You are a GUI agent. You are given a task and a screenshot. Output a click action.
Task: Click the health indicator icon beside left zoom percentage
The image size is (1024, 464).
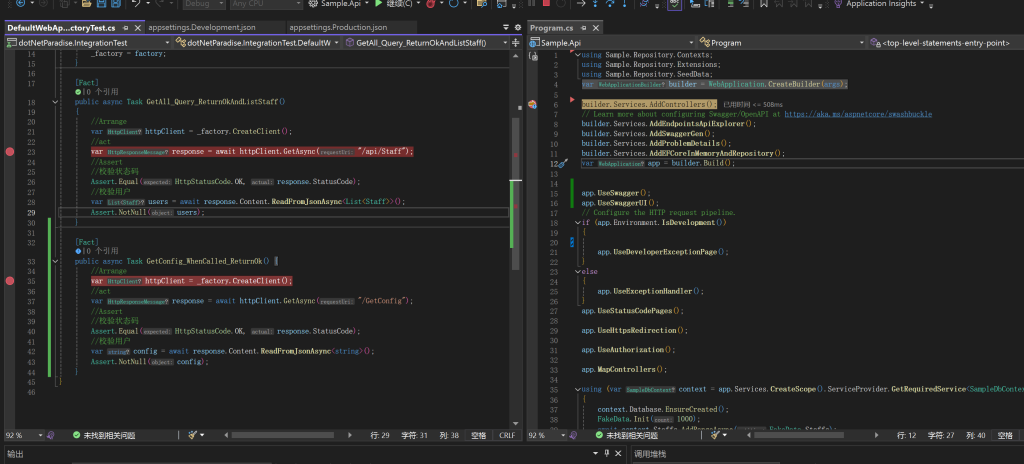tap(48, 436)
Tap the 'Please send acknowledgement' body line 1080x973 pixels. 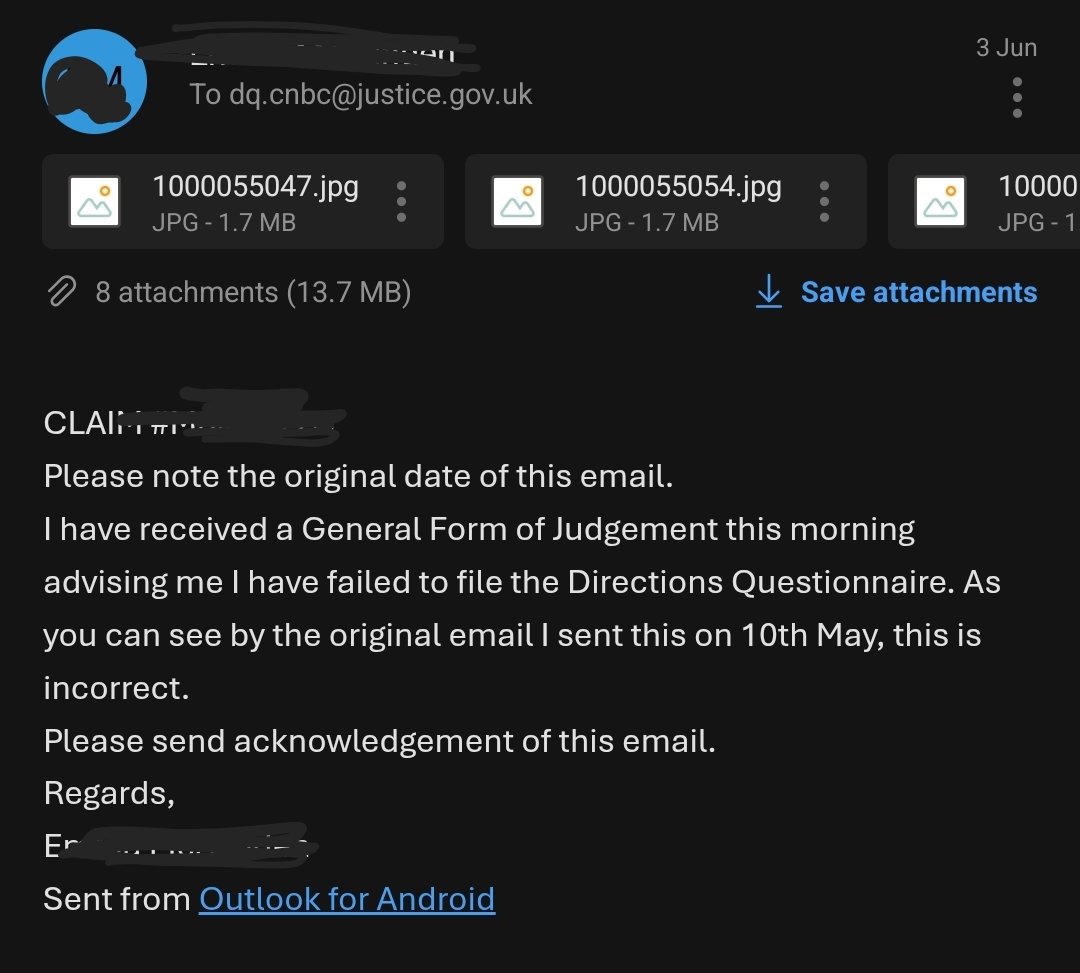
|---|
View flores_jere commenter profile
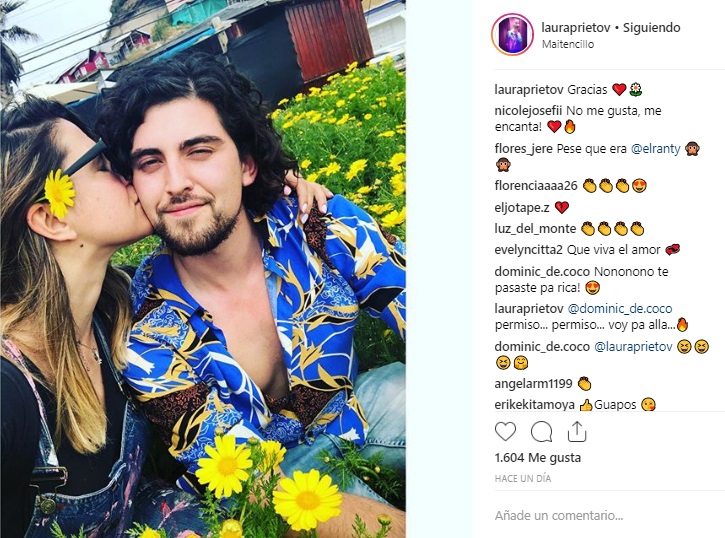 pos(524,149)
|---|
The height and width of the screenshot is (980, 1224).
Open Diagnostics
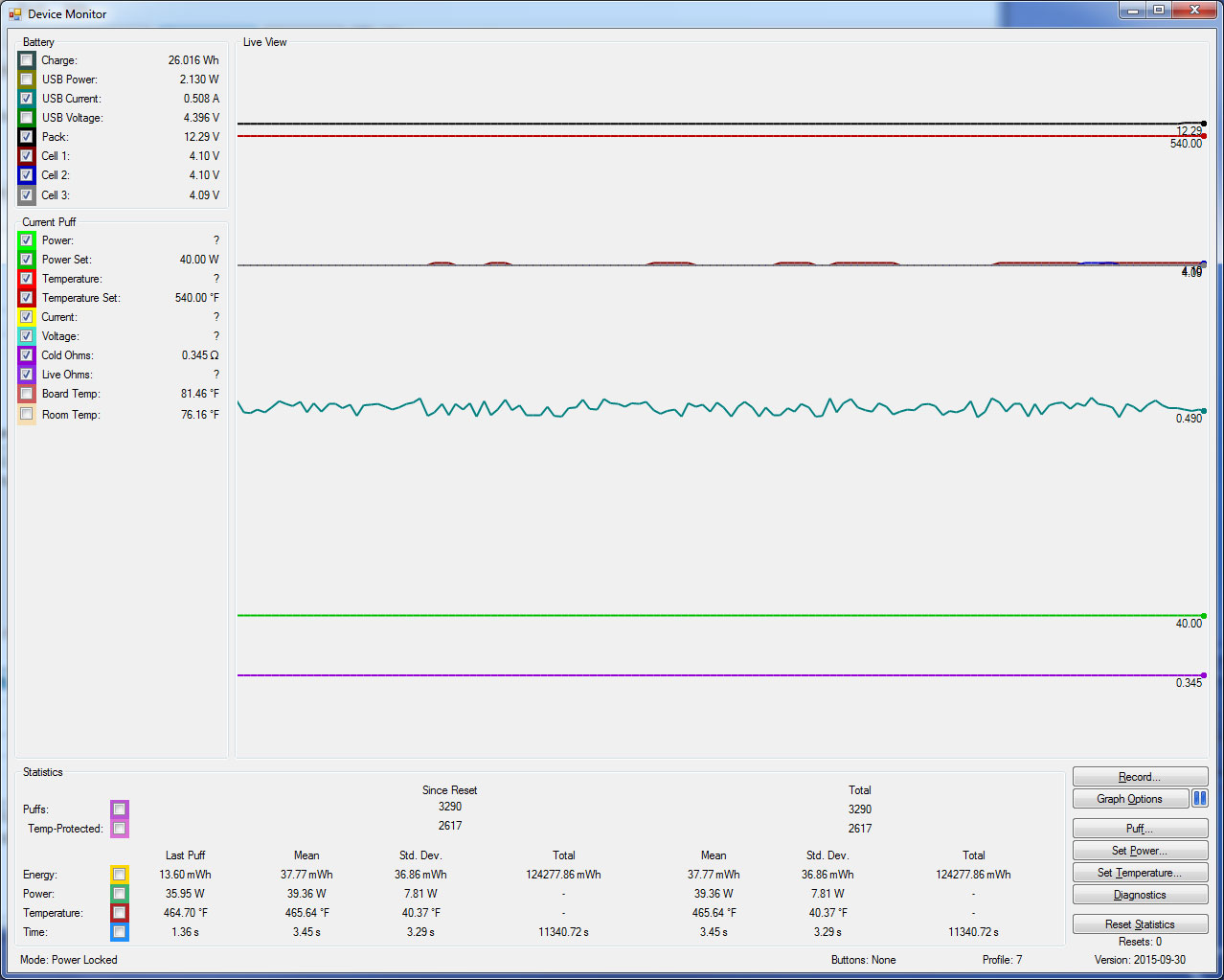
|---|
## GOAL OF THE EXERCISE
Return the lines exactly, beginning at the line that contains "The height and" and stopping after the line that contains "Open Diagnostics".

## THE OUTPUT
The height and width of the screenshot is (980, 1224).
Open Diagnostics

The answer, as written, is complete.